The message coming from the “Big Boys” in the market is that screen printing inks form the largest part of their product offering and they are still investing heavily in the process. Undoubtedly there is a move towards the industrial sector with inks for difficult substrates and inks for electronic applications.

As a very notable member of the “Ink Production Fraternity” so eloquently phrased it:

“The notion that screen printing is a dead process is a pile of shite!”

(I leave the subbing to the Managing Editor.)

“Even though the perception is that Ink Jet Technology has taken over, screen printing ink is still our most important product.”

Amongst all the hype about our industry it is easy to forget the amount of real development and chemistry that goes into the manufacture of the inks that we use. The “inkies” of this world enable extremely sophisticated formulations to provide answers to the problems of overstressed printers. The ink technologists have to take account of the variables that users of their inks impose on their carefully researched compounds. It would be fair to say that 80% of users of their products do not read the technical data sheet.

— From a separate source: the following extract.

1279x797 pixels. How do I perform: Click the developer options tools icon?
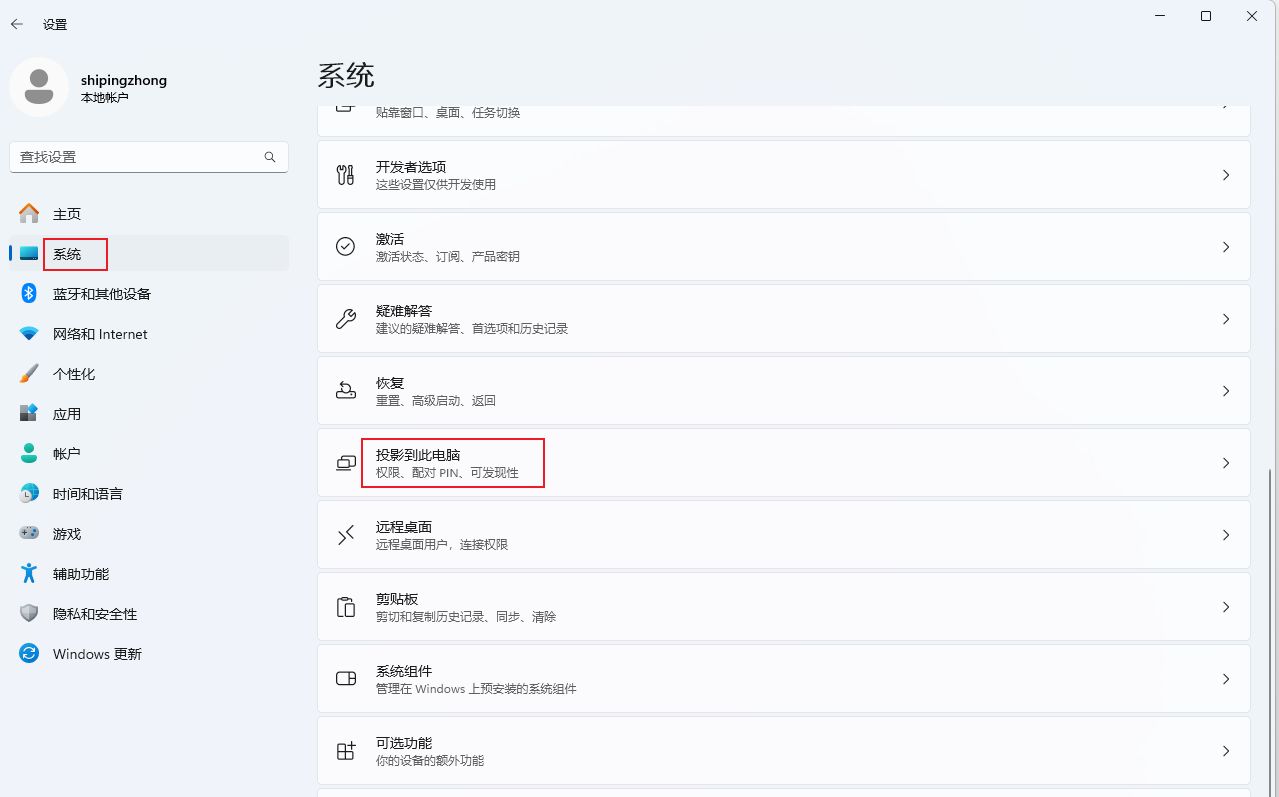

This is a mine of information that will enable the printer to avoid many of the problems that ignorance of the facts creates.

An area where developments in chemistries have had a significant impact is printing onto uncoated glass. Traditionally this was achieved with glass frit inks that were fired on to the glass through a lehr at temperatures approaching the melt temperature of the glass. Two component inks worked reasonably well but these came off almost immediately in the dishwasher. Marabu have developed their GL Two Component Ink that can withstand dishwashing up to 300 cycles and is now used extensively on glass bottles. To achieve this level of resistance it has to be dried at 140 oC for 30 minutes. This shows enormous energy savings over fired on ink systems. This ink also works on a wide range of metal and plated surfaces. There are currently no digital ink systems that will get anywhere near this level of resistance.

The ink guru behind many of the formulations used in the FESPA “Sensations” special effects portfolio is Dak Patel of Small Products Limited. He sees a tremendous growth in Special Effects printing where there is a synergy between digital and screen printing. The ability to print the special effects with screen printing provides significant added value to a printer and can give them a unique selling point when compared to a solely digital printer.

There are hundreds of companies throughout the UK making a good living out of printing onto a vast range of substrates with many different inks. It is very easy to be blinded by the undoubted down turn in large format POS screen printing. The big POS printers can only dream about the profit margins of these smaller specialist printers. What the specialists have learnt is that the “difficult” jobs are the ones they want because that is where they can set themselves apart from the “squeegee bashers” of old.

My advice is to see what inks are available in the market. Use their characteristics as selling tools; surprise your customer with your innovative approach to their needs. Please, always read the Technical Data Sheets they are a fund of information.